Are monad laws enforced in Haskell?

Question

From the Haskell wiki:

Monads can be viewed as a standard programming interface to various data or control structures, which is captured by the Monad class. All common monads are members of it:

class Monad m where
  (>>=) :: m a -> (a -> m b) -> m b
  (>>) :: m a -> m b -> m b
  return :: a -> m a
  fail :: String -> m a

In addition to implementing the class functions, all instances of Monad should obey the following equations, or Monad Laws:

return a >>= k  =  k a
m >>= return  =  m
m >>= (\x -> k x >>= h)  =  (m >>= k) >>= h

Question: Are the three monad laws at the bottom actually enforced in any way by the language? Or are they extra axioms that you must enforce in order for your language construct of a "Monad" to match the mathematical concept of a "Monad"?

Answer 1

You are responsible for enforcing that a Monad instance obeys the monad laws. Here's a simple example that doesn't.

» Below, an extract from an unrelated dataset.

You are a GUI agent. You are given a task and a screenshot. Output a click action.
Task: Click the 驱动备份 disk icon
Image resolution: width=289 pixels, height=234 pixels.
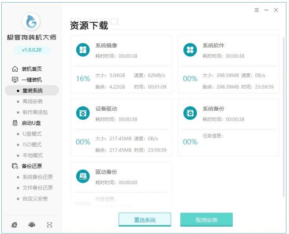click(83, 176)
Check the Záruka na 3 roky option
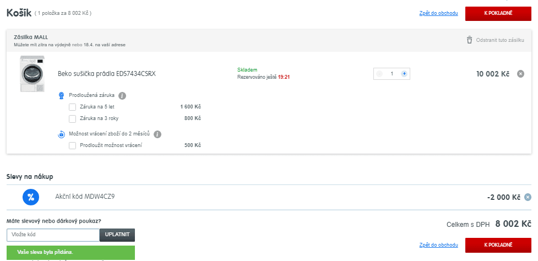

Even though its type is compatible with the Monad methods, counting the number of times the bind operator has been used isn't a Monad because it violates the law m >>= return = m

{-# Language DeriveFunctor #-}

import Control.Monad

data Count a = Count Int a
    deriving (Functor, Show)

instance Applicative Count where
    pure = return
    (<*>) = ap

instance Monad Count where
    return = Count 0
    (Count c0 a) >>= k = 
        case k a of
            Count c1 b -> Count (c0 + c1 + 1) b

Answer 2

No, the monad laws are not enforced by the language. But if you don't adhere to them, your code may not necessarily behave as you'd expect in some situations. And it would certainly be confusing to users of your code.